A massive EPCIS increase

Pharma trading partners have less than a year left to complete this transition. Some have been studying the issue and preparing for months or years; others are getting resources in place now. The Healthcare Distribution Alliance noted in its annual survey on DSCSA serialization preparedness that much of the industry is still only in the early phases of compliance.

Distributors polled by HDA called particular attention to dispensers, highlighting the possibility that, at the essential patient-facing end of the industry, pharmacies lack the bandwidth to implement the new rules, despite the potential for the change to directly stall their business.

While there was still positive progress, overall, the results indicated that too many companies may have left too much of the critical implementation work for late 2023. This could create a dangerous crunch, for a variety of reasons. Information overload poses a real threat.

First, it's important to know is that EPCIS files are much larger and more detailed than previous transactions records. They consist of events, tracking every point in a product's history since its manufacture. Reading for a problem in an EPCIS file manually, whether in a (very long and ill-advised) printout or on a screen, is extremely time-consuming; "inefficient" doesn't cover it. EPCIS files are extremely good at tracking where an item's been and how it got there, but the tradeoff is size and complexity.

Next, with the final DSCSA enforcement deadline, every trading partner across the prescription drug supply chain will be tracking each shipment at the item level. This will create a hundredfold increase in the number of EPCIS files exchanged over the course of 2023; even with aggregation to cases and pallets, this jump, in a relatively short span of time, will seem like a tidal wave, particularly for companies who don't have solutions in place for DSCSA data.

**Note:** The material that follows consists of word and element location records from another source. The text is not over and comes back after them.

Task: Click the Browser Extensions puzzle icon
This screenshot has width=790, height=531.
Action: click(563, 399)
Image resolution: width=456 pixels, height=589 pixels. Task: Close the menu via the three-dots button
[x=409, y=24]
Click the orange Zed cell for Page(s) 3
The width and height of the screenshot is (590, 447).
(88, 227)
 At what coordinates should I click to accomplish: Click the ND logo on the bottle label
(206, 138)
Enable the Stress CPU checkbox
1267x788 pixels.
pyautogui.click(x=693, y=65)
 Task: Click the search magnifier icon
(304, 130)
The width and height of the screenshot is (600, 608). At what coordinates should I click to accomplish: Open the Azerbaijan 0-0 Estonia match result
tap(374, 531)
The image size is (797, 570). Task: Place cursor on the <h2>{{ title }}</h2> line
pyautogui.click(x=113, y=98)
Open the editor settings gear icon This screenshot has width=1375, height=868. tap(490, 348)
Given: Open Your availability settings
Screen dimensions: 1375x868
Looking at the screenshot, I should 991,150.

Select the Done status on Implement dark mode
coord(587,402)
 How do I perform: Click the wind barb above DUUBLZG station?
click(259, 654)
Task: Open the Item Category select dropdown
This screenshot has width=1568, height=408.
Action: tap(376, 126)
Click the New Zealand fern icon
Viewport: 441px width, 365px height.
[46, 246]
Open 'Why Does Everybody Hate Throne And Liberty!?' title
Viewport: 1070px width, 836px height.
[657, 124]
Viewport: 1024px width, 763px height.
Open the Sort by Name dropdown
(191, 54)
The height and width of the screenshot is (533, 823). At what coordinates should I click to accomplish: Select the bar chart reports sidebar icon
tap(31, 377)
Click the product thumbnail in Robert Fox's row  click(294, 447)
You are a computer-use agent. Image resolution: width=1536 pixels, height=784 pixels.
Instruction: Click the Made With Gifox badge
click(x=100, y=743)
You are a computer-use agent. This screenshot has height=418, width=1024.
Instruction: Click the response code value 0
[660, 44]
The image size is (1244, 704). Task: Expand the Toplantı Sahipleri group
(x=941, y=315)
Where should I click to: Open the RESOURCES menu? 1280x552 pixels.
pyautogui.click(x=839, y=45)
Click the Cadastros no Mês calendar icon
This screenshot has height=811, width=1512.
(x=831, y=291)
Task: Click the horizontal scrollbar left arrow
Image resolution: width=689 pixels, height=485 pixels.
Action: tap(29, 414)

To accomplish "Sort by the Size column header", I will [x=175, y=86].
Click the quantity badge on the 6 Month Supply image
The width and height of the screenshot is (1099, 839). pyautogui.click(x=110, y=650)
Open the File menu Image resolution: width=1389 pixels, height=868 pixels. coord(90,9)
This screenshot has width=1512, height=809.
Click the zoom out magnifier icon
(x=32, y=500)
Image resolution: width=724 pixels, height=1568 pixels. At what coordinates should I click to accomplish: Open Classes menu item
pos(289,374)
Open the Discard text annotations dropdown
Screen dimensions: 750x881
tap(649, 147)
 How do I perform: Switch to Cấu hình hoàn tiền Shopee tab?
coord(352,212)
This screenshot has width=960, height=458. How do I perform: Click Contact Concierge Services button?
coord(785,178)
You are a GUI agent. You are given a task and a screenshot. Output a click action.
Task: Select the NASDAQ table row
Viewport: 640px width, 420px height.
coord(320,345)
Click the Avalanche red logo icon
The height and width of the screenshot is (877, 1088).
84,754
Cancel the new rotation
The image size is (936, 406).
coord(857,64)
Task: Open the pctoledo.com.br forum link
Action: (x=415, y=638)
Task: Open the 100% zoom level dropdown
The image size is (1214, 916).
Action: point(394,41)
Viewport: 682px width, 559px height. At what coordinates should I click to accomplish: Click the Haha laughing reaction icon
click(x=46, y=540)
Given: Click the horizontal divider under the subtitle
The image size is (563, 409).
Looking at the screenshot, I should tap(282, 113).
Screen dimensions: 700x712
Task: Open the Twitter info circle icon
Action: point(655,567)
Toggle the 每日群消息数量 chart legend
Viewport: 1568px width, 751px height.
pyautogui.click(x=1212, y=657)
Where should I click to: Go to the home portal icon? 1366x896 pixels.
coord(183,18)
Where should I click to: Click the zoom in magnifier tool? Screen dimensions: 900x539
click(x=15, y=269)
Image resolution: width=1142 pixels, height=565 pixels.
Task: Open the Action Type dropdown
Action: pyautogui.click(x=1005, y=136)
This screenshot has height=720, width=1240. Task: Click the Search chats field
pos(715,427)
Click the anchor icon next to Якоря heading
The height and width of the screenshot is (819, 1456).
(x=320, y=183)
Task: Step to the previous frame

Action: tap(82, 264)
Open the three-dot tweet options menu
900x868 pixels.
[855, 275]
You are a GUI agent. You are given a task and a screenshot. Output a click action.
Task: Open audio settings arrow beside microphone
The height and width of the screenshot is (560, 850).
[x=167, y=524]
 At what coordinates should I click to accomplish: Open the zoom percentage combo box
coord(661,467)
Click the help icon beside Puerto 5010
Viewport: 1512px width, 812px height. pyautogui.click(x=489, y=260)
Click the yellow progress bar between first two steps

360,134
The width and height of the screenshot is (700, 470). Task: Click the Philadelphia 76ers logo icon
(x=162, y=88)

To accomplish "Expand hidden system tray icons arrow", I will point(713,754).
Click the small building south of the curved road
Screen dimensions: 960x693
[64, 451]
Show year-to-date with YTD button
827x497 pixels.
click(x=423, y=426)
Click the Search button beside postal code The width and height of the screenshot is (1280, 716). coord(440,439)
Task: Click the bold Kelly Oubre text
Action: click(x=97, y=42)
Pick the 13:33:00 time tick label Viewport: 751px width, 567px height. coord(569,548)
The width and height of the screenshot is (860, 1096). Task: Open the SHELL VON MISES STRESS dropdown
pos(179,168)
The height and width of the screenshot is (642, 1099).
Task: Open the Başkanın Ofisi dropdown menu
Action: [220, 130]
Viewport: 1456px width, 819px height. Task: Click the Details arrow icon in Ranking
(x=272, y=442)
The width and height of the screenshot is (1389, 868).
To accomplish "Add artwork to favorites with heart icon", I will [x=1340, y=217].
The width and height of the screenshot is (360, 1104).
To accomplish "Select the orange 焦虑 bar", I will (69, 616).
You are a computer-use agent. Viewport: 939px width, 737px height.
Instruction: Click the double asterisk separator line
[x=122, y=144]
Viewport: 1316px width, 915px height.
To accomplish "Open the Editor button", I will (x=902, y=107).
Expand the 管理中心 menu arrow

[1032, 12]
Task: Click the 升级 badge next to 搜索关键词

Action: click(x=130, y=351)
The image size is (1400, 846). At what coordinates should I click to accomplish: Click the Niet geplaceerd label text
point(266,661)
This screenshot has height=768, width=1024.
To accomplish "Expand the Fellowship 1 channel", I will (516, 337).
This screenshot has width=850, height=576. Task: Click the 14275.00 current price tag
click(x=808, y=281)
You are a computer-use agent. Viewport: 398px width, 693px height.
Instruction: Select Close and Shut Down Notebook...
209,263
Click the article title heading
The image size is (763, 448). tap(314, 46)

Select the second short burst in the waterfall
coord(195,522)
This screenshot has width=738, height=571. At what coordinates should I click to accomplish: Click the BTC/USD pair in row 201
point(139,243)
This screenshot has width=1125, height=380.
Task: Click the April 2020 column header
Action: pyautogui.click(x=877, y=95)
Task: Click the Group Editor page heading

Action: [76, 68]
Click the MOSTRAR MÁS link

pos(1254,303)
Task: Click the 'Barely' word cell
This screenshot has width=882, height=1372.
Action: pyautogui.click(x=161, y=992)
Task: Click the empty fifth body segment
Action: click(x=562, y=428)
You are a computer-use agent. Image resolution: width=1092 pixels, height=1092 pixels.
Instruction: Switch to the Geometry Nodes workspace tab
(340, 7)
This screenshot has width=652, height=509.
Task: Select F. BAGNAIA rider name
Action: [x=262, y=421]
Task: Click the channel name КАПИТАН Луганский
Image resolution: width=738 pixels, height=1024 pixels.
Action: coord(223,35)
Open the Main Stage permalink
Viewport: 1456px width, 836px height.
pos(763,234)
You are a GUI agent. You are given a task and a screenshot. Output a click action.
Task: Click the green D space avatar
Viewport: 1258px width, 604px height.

Finally, the biggest potential danger of information overload is the accompanying leap in exceptions, given the massive boost to both complexity and volume. Simply put, tougher data and more data mean more new problems.

LSPedia's easy-to-use, automated exceptions management technology Investigator is essentially the ground floor for exceptions management, with hundreds of prebuilt and customizable rules, the ability to alert personnel to exceptions, and guide the resolution process.

However, with the wave of new exceptions on the way, we're is pursuing the matter in our Exceptions Pilot, developing standards to ensure that pharmaceutical trading partners have pre-tested resources and SOPs to handle the interactions needed quickly and smoothly.

Our aim is to remove guesswork by outlining distinct error scenarios, so that companies can categorize and understand a problem when it surfaces; to prove which communications and resolution options are optimal for continued smooth supply chain operation; and to illustrate the practices and policies that fix the issue, or, better, keep it from happening in the first place.

What's next for DSCSA -- and for you?

DSCSA's changes aren't just paperwork requirements, but process reworks that mandate new, essential elements of doing business. Given the complexity of the task, some pharma trading partners are continuing to ask whether regulators will extend the enforcement deadline.

At present, there's every indication that the deadline will stand. The US has been phasing in DSCSA over the last decade, and the FDA signaled in its draft guidance last July that its updates were at the stage of clarification rather than broader shifts in compliance, indicating that the final rules will indeed go into enforcement on schedule.

Trading partners should be working on forming the connections needed for the interoperability requirement, the technical capability to manage a massive increase in the amount of data transacted for receiving and shipping, and the resources to easily identify problems with that data when they occur.

Those who wait until late 2023 to get DSCSA done run a very real risk of information overload, requiring significant time and budget -- during an already hectic season --to ensure that file processing and data errors don't stop products from getting to patients.